Er nahm einen Schluck und sah, dass sein Ziel ihn bereits musterte.

»Nicht dein Typ?«, fragte er und nickte zur Kellnerin, deren Enttäuschung nicht langwierig war und die sich wieder anderen Gästen zugewandt hatte.

»Ich bin ungern jemandem was schuldig.«

»Ja, das wird es sein«, schnaubte der Junge.

»Und sie ist nicht mein Typ.« Merlin zwinkerte vertraulich, steckte sich Drystans Pfeife in den Mund und tastete die Taschen seiner Jacke ab. Er schüttelte demonstrativ den Kopf. »Wo hab ich heute nur meinen Kopf? Jetzt habe ich doch glatt meine Streichhölzer vergessen. Du hast nicht vielleicht –?«

Der Junge nickte gleichmütig, griff in seine innere Jackentasche. Merlin sah keine Ausbuchtung, die auf die Anwesenheit eines Geldbeutels hingedeutet hätte. Er musste ihn also woanders tragen, vermutlich in den Manteltaschen. Das würde seine Aufgabe um einiges erleichtern.

»Danke dir!«, sagte Merlin, nahm eine kleine Schachtel entgegen, entnahm ihr ein Streichholz, rieb es über den Tresen und entzündete damit die knisternden Tabakreste im Pfeifenkopf, während er die Glut durch kräftiges Saugen anfachte. Weil er ohnehin schon genug hustete, rauchte er selten, aber er hatte oft genug gesehen, wie Drystan seine Pfeife stopfte und ab und zu mitgeraucht. Er gab dem Jungen die Schachtel zurück und paffte bis die ganze Oberfläche des Tabaks rot glühte. Dann saugte er ein paar Mal und spürte, wie der heiße, süße Rauch seine Lunge füllte. Er versuchte, das Kratzen in seiner Kehle und die kalte Feuchte in seinen Handinnenflächen zu ignorieren.
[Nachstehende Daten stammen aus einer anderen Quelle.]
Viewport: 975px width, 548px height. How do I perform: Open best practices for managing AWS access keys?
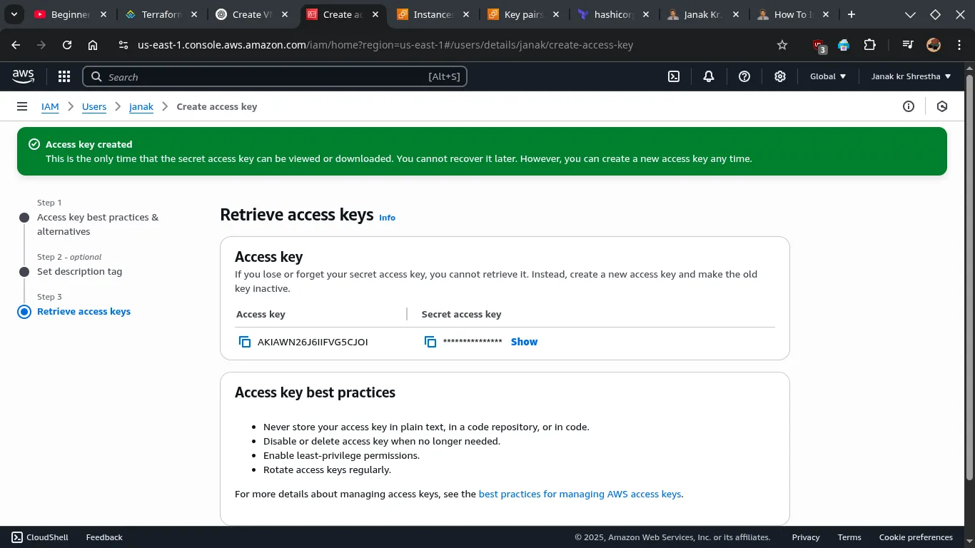pyautogui.click(x=580, y=493)
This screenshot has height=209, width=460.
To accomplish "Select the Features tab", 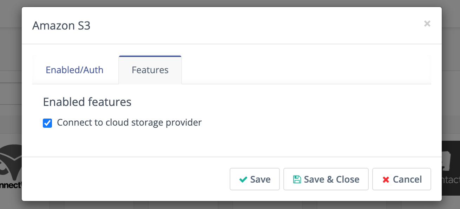I will coord(150,70).
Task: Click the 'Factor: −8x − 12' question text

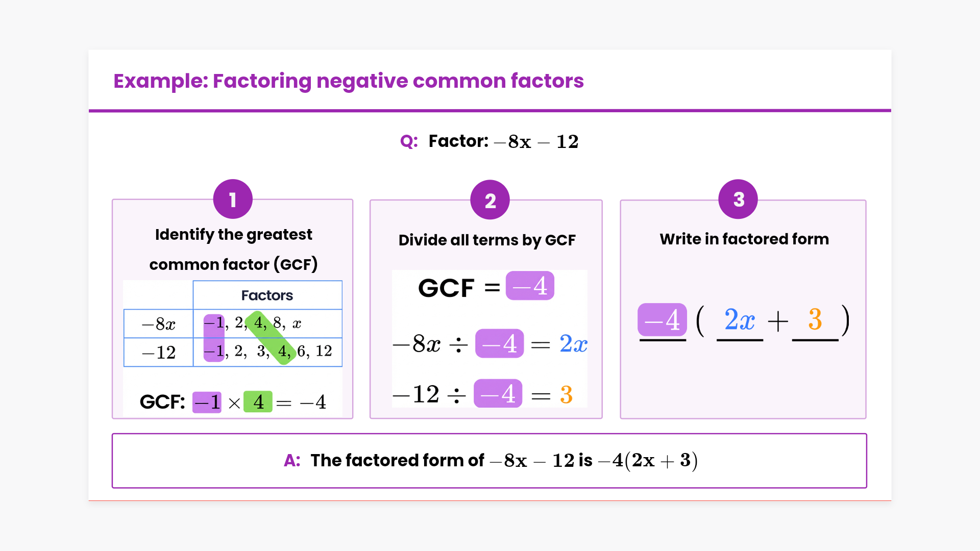Action: (x=503, y=141)
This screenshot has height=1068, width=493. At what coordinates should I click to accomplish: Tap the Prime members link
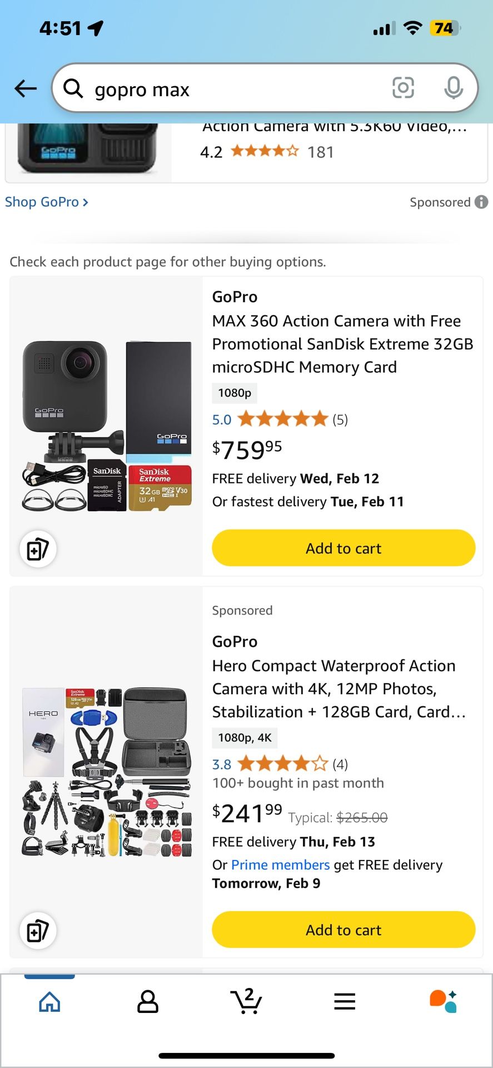281,865
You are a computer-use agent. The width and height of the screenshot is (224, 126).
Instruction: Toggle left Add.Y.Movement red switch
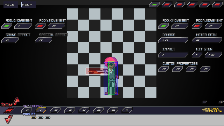coord(40,26)
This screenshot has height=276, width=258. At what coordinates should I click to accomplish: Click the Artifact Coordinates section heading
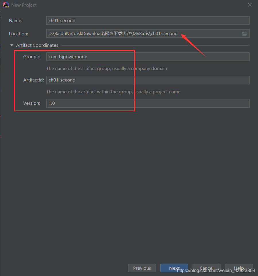[x=37, y=45]
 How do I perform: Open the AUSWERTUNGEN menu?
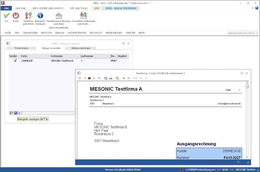point(77,33)
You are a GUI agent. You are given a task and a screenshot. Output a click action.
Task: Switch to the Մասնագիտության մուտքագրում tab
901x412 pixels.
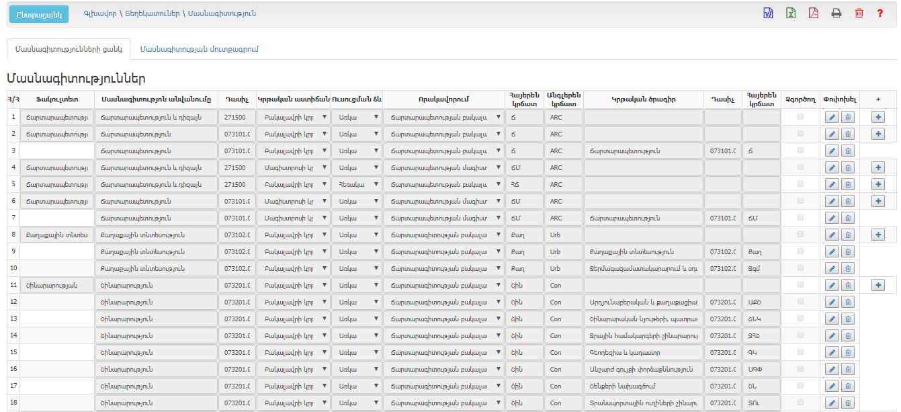(x=199, y=50)
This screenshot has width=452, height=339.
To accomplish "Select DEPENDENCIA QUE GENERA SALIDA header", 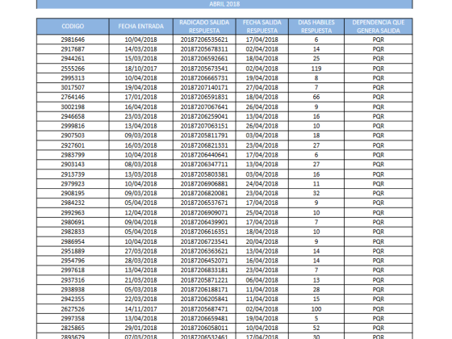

»Meine Freunde finden meine Kartentricks nicht gut«, sagte er nebensächlich an den Jungen gewandt, als hätte er sich schon die ganze Zeit mit ihm unterhalten.

»Ach, wirklich?«, sagte dieser ohne Merlin anzusehen.

»Oh ja! Sie sagen, ich muss noch üben, bevor ich sie irgendjemandem zeigen kann, sonst mache ich mich lächerlich.«

Der Junge lachte hölzern, schüttelte den Kopf und nahm einen Schluck aus seinem Bierkrug. »Dann ist es wahrscheinlich auch so.«

»Hm«, sagte Merlin, als würde er überlegen. »Könnte ich ihn dir vielleicht zeigen? Sagen wir... wenn du ihn gut findest, schuldest du mir ein Bier. Wenn du ihn scheiße findest, geb ich dir eins aus. Klingt das fair?«

Der Junge hob die Brauen, was Merlin sagte, dass er ihn für einen Trottel hielt.

»Na schön, dann zeig mal her«, sagte der Junge und beugte sich vor.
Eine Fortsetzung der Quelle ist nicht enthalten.